WHAT THIS TASK INVOLVES: Quote each of the records below word for word, with no changes.

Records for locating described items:
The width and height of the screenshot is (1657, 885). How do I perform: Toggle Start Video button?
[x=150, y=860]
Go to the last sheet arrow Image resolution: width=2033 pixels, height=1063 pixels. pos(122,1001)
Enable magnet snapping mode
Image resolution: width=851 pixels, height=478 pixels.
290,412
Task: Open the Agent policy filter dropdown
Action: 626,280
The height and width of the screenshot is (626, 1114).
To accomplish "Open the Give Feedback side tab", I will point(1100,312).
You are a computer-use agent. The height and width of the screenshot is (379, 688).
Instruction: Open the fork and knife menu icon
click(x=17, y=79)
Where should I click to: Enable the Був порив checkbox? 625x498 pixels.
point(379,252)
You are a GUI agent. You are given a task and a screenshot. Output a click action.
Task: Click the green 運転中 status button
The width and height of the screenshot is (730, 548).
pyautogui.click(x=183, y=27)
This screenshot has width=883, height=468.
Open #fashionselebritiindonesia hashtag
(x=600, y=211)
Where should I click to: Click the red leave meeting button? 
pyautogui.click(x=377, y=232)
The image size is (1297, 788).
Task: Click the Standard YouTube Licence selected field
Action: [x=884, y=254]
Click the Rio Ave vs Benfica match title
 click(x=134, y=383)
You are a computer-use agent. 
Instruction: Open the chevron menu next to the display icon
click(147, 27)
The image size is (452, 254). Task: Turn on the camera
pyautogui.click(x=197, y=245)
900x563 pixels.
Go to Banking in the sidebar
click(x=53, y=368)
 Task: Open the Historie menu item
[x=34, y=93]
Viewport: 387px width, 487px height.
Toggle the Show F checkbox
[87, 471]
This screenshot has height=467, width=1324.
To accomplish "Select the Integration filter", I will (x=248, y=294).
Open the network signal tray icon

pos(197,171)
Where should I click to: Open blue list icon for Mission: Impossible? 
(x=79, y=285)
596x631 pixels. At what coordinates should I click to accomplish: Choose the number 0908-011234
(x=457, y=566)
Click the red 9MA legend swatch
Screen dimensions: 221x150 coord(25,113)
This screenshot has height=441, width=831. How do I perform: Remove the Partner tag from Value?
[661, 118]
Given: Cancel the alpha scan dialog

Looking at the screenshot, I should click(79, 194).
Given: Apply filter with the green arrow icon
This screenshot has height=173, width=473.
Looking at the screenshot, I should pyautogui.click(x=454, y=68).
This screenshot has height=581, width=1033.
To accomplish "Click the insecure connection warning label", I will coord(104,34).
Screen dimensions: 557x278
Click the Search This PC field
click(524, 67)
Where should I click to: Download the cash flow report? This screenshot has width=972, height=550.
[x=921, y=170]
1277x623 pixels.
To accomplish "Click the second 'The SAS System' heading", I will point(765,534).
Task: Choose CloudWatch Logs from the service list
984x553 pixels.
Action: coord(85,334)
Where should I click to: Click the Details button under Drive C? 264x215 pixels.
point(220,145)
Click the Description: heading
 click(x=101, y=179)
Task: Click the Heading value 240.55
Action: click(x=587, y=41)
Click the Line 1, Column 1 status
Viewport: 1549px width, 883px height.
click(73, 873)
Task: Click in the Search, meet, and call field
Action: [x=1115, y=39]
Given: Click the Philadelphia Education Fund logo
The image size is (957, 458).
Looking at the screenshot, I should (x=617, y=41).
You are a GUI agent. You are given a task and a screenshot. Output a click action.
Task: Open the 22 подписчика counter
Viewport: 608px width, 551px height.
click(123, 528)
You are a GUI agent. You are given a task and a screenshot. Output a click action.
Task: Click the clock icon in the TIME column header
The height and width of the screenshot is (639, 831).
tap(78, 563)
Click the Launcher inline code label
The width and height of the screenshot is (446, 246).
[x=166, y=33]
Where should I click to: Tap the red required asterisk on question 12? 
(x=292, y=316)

COMPLETED TASK:
The width and height of the screenshot is (1657, 885). How do I perform: Toggle Start Video button?
[x=150, y=860]
Go to the last sheet arrow Image resolution: width=2033 pixels, height=1063 pixels. pos(122,1001)
Enable magnet snapping mode
Image resolution: width=851 pixels, height=478 pixels.
290,412
Task: Open the Agent policy filter dropdown
Action: 626,280
The height and width of the screenshot is (626, 1114).
To accomplish "Open the Give Feedback side tab", I will point(1100,312).
You are a computer-use agent. The height and width of the screenshot is (379, 688).
Instruction: Open the fork and knife menu icon
click(x=17, y=79)
Where should I click to: Enable the Був порив checkbox? 625x498 pixels.
point(379,252)
You are a GUI agent. You are given a task and a screenshot. Output a click action.
Task: Click the green 運転中 status button
The width and height of the screenshot is (730, 548).
pyautogui.click(x=183, y=27)
This screenshot has width=883, height=468.
Open #fashionselebritiindonesia hashtag
(x=600, y=211)
Where should I click to: Click the red leave meeting button? 
pyautogui.click(x=377, y=232)
The image size is (1297, 788).
Task: Click the Standard YouTube Licence selected field
Action: [x=884, y=254]
Click the Rio Ave vs Benfica match title
 click(x=134, y=383)
You are a computer-use agent. 
Instruction: Open the chevron menu next to the display icon
click(147, 27)
The image size is (452, 254). Task: Turn on the camera
pyautogui.click(x=197, y=245)
900x563 pixels.
Go to Banking in the sidebar
click(x=53, y=368)
 Task: Open the Historie menu item
[x=34, y=93]
Viewport: 387px width, 487px height.
Toggle the Show F checkbox
[87, 471]
This screenshot has height=467, width=1324.
To accomplish "Select the Integration filter", I will (x=248, y=294).
Open the network signal tray icon

pos(197,171)
Where should I click to: Open blue list icon for Mission: Impossible? 
(x=79, y=285)
596x631 pixels. At what coordinates should I click to accomplish: Choose the number 0908-011234
(x=457, y=566)
Click the red 9MA legend swatch
Screen dimensions: 221x150 coord(25,113)
This screenshot has height=441, width=831. How do I perform: Remove the Partner tag from Value?
[661, 118]
Given: Cancel the alpha scan dialog

Looking at the screenshot, I should click(79, 194).
Given: Apply filter with the green arrow icon
This screenshot has height=173, width=473.
Looking at the screenshot, I should pyautogui.click(x=454, y=68).
This screenshot has height=581, width=1033.
To accomplish "Click the insecure connection warning label", I will coord(104,34).
Screen dimensions: 557x278
Click the Search This PC field
click(524, 67)
Where should I click to: Download the cash flow report? This screenshot has width=972, height=550.
[x=921, y=170]
1277x623 pixels.
To accomplish "Click the second 'The SAS System' heading", I will point(765,534).
Task: Choose CloudWatch Logs from the service list
984x553 pixels.
Action: coord(85,334)
Where should I click to: Click the Details button under Drive C? 264x215 pixels.
point(220,145)
Click the Description: heading
 click(x=101, y=179)
Task: Click the Heading value 240.55
Action: click(x=587, y=41)
Click the Line 1, Column 1 status
Viewport: 1549px width, 883px height.
click(73, 873)
Task: Click in the Search, meet, and call field
Action: [x=1115, y=39]
Given: Click the Philadelphia Education Fund logo
The image size is (957, 458).
Looking at the screenshot, I should (x=617, y=41).
You are a GUI agent. You are given a task and a screenshot. Output a click action.
Task: Open the 22 подписчика counter
Viewport: 608px width, 551px height.
click(123, 528)
You are a GUI agent. You are given a task and a screenshot. Output a click action.
Task: Click the clock icon in the TIME column header
The height and width of the screenshot is (639, 831).
tap(78, 563)
Click the Launcher inline code label
The width and height of the screenshot is (446, 246).
[x=166, y=33]
Where should I click to: Tap the red required asterisk on question 12? 
(x=292, y=316)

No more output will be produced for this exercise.